MFN Pricing and Global Launch Sequencing

The timing of Health Canada’s dormancy notice is particularly noteworthy in light of renewed MFN pricing initiatives in the United States.

In May 2025, the White House issued an executive order directing U.S. agencies to implement MFN pricing for certain prescription drugs, tying U.S. prices to the lowest prices available in comparable foreign markets. While the operational details continue to evolve, the policy objective is clear: using foreign reference prices to cap domestic reimbursement.

For innovative manufacturers, MFN pressure heightens the strategic importance of launch timing and market sequencing. Lower‑priced markets may be delayed or deprioritized to avoid downward price spill‑over into the United States.

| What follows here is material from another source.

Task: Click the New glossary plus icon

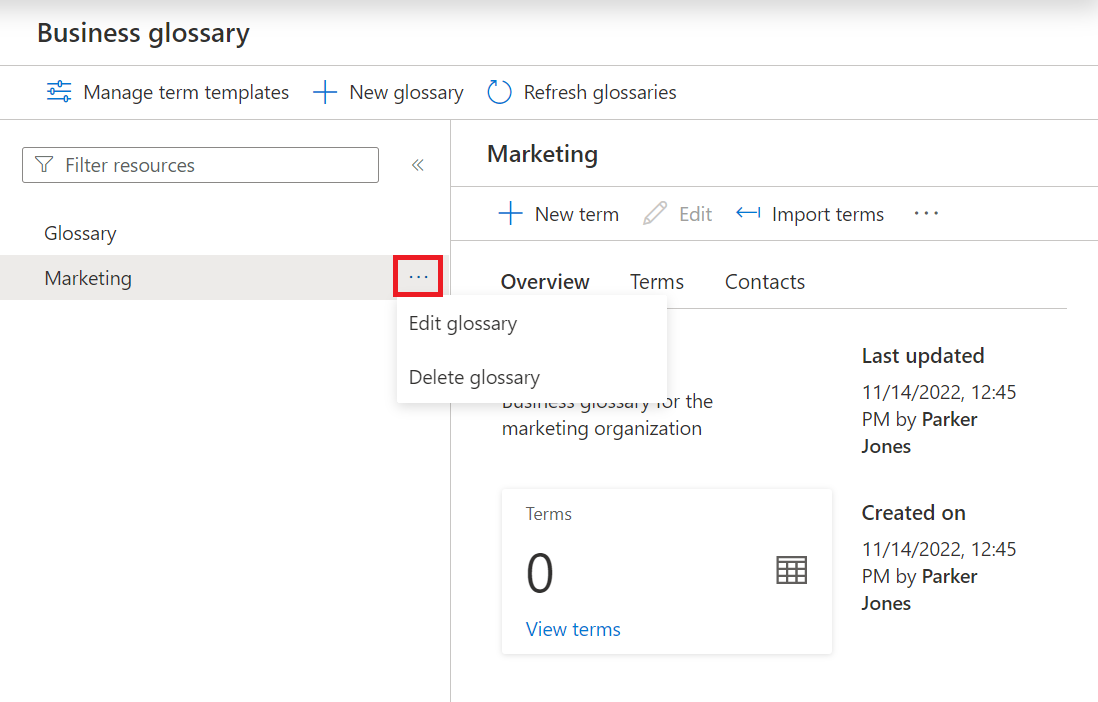Action: point(325,93)
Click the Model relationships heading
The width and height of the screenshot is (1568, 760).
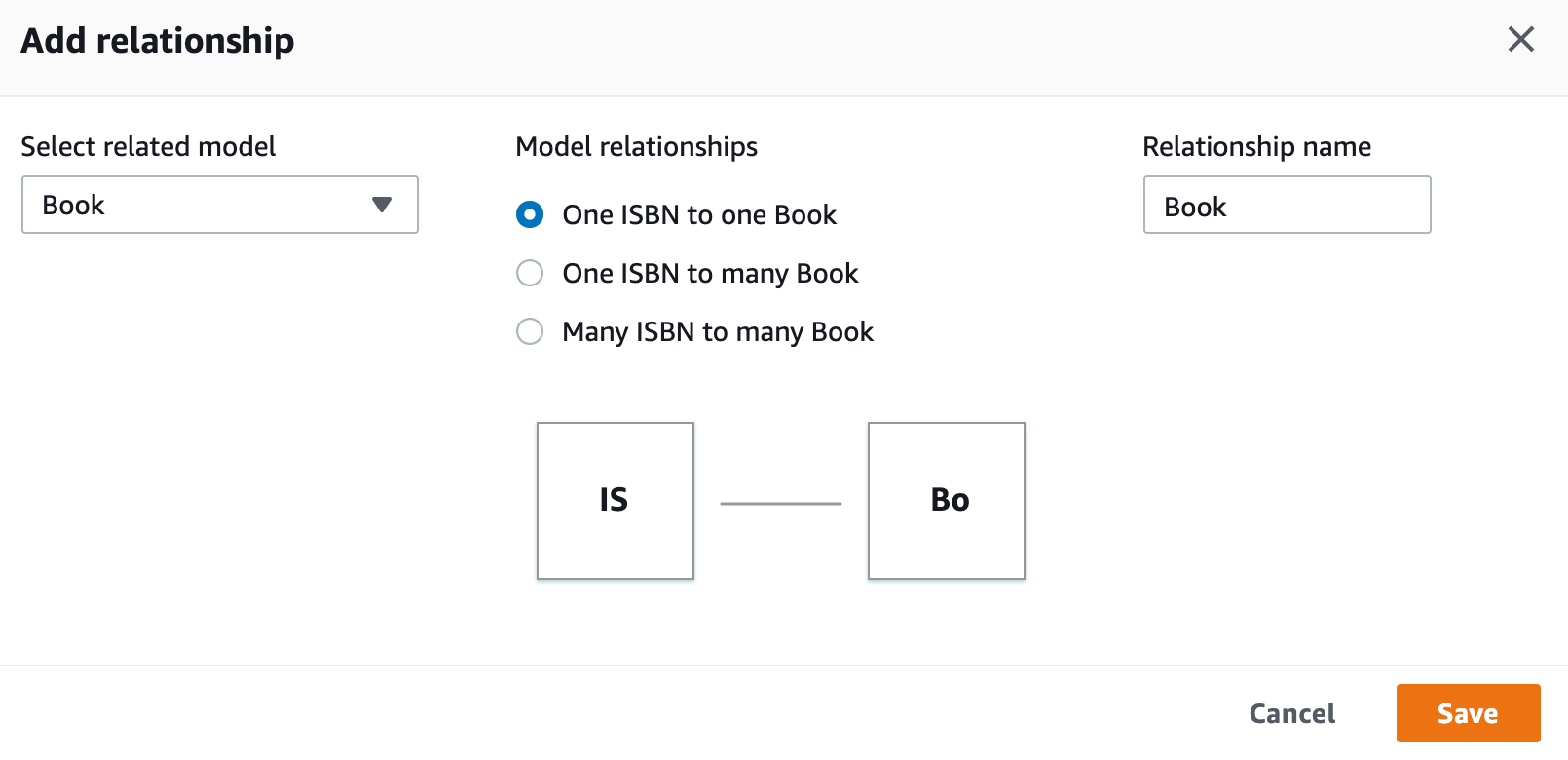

That dynamic interacts uneasily with Health Canada’s dormancy policy. Where a product has received regulatory approval in Canada but is not launched, or where certain DINs are not kept commercially active, innovators face a real risk that their products will be classified as dormant, potentially stripping PM(NOC) protection if and when competitors rely on those approvals.

The presentation‑specific nature of DINs amplifies this risk. Strategic decisions to defer or limit the commercialization of particular strengths or dosage forms - whether for pricing, reimbursement, or supply reasons - may expose those specific DINs to arguments of non‑marketing even where the core product remains available in Canada. In an MFN‑influenced environment, selective or staged launches across presentations may therefore carry unintended linkage consequences.

In effect, global pricing policy may now indirectly influence the availability of patent linkage protections in Canada.

The combined effect of these policies risks creating an unintended feedback loop:

• MFN pricing pressures discourage early or full Canadian launches;
• Non‑sale leads to DIN dormancy;
• Dormancy undermines PM(NOC) protection;
• Reduced effective IP protection further discourages market entry.

Over time, this may delay access to innovative medicines, reduce treatment options, and weaken Canada’s position as a priority market for life sciences investment.

Health Canada’s notice has not changed the text of the PM(NOC) Regulations. Nor can new eligibility criteria for patent linkage be created by policy announcement alone; under the Patent Act, such changes fall within the Governor in Council’s regulation‑making authority.

Against a backdrop of MFN pricing, evolving trade obligations, and market access pressures, the dormancy issue is no longer merely a technical administrative question. It is increasingly a structural issue at the intersection of IP protection, drug pricing, and international policy.

Innovators, generic manufacturers, and policymakers alike should be alert to the cumulative effects of these developments - and to whether Canada’s patent linkage framework continues to operate as intended in a rapidly changing global environment.

Particular attention should be paid to presentation‑level commercialization strategies and periods of limited or interrupted sales, as these may have disproportionate effects on the availability of PM(NOC) protection across a product’s lifecycle - even in advance of formal dormancy.

The content of this article is intended to provide a general guide to the subject matter. Specialist advice should be sought about your specific circumstances.